As I sit here, I feel thirsty. I finished my glass of water about 45 minutes ago and haven’t yet made it to the kitchen to refill it, because when I start working on a project, I don’t like to leave my desk until I’m finished.

So here I sit—my lips a little dry (typical for arid, desert winters) and my mouth craving more water—I ponder what it would be like to be really and truly thirsty

I don’t know real thirst. The longest I go without the water is the hours my body is sleeping. I have a water bottle in my car, three on my desk, a sparkling water tap at home, a regular water tap at home, a shower head, a toilet, a bathroom sink, a jug of distilled water in my refrigerator, an excellent sprinkler system outside, a water cooler in the office, a water fountain on every building in my city. Even though I live in a desert, I’m surrounded by water. It’s accessible and often free.

Wherever you live, I bet you have similar benefits.

But what if you didn’t.

Sendabie Hamda earns her income through farming and cattle raising, both of which are incredibly difficult during this El Niño drought.

Sendabie Hamda earns her income through farming and cattle raising, both of which are incredibly difficult during this El Niño drought.

Sendabie Hamda, a 55-year-old mother of seven, is thirsty. Really, and actually thirsty. The closest water to her home is three hours away. That’s water to drink and bathe and feed to her cattle, her livelihood. Sendabie lives in Zeway, Ethiopia, a region severely affected by the El Niño drought, the worst drought in Ethiopia in 30 years.

For the last two years, Sendabie said there’s not be enough rain to grow any crops. She experienced only a few days of light showers and then… nothing.

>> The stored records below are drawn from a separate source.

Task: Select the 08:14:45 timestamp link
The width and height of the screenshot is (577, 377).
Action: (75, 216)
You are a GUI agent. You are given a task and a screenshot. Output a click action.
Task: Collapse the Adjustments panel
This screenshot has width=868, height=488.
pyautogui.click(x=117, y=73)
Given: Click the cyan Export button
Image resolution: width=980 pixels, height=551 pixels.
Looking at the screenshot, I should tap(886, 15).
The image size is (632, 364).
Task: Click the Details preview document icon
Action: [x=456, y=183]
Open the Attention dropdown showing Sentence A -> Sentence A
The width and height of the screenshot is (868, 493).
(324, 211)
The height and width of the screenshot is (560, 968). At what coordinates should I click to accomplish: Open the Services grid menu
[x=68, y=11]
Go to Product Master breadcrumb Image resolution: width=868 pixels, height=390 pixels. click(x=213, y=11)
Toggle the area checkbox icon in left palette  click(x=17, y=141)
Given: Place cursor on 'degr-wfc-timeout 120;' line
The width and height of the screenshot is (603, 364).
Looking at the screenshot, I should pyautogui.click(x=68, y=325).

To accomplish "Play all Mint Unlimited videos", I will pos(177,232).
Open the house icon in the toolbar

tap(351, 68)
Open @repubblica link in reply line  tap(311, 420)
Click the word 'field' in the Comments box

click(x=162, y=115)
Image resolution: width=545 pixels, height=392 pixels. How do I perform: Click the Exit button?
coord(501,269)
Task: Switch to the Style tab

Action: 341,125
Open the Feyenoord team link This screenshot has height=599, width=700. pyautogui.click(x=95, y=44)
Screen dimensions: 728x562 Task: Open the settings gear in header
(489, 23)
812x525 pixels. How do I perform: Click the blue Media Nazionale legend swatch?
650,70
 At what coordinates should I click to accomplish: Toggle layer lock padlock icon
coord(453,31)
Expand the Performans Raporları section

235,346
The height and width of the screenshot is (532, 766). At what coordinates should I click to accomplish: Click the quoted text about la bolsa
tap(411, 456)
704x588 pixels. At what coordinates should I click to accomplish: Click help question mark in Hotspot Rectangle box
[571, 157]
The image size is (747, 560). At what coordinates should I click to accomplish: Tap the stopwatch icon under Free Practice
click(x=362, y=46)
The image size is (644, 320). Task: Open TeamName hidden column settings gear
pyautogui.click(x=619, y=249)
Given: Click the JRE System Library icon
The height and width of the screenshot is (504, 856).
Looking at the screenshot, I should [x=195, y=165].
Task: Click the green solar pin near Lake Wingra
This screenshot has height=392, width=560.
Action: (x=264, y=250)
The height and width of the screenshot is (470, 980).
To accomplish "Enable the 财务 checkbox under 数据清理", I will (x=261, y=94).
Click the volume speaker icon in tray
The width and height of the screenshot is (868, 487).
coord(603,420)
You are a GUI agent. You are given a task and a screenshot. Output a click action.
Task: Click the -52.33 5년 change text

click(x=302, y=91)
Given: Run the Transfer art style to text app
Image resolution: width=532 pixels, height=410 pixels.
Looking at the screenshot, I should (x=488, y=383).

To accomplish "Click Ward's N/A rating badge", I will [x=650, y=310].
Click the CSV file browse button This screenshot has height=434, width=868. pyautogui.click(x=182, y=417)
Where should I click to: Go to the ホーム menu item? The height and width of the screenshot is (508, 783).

“I have four goats and three cows,” Sendabie said. “I lost one goat, one cow and one heifer due to animal disease following the drought. Look, the ponds are dried up and there’s no other water source in the village. Therefore, we are forced to drive our cattle for hours to Lake Zeway to water them. We are also forced to walk more than three hours to get drinking water.”

This is thirst.

FH is trying to help quench the issue. FH is partnering with several organization to distribute water in Sendabie’s area and restore water schemes so that the communities will have better access. Some of these organziations are Japan Food for the Hungry International and Transform Aid out of Australia. You can help quench the thirsty too; click here to find out more.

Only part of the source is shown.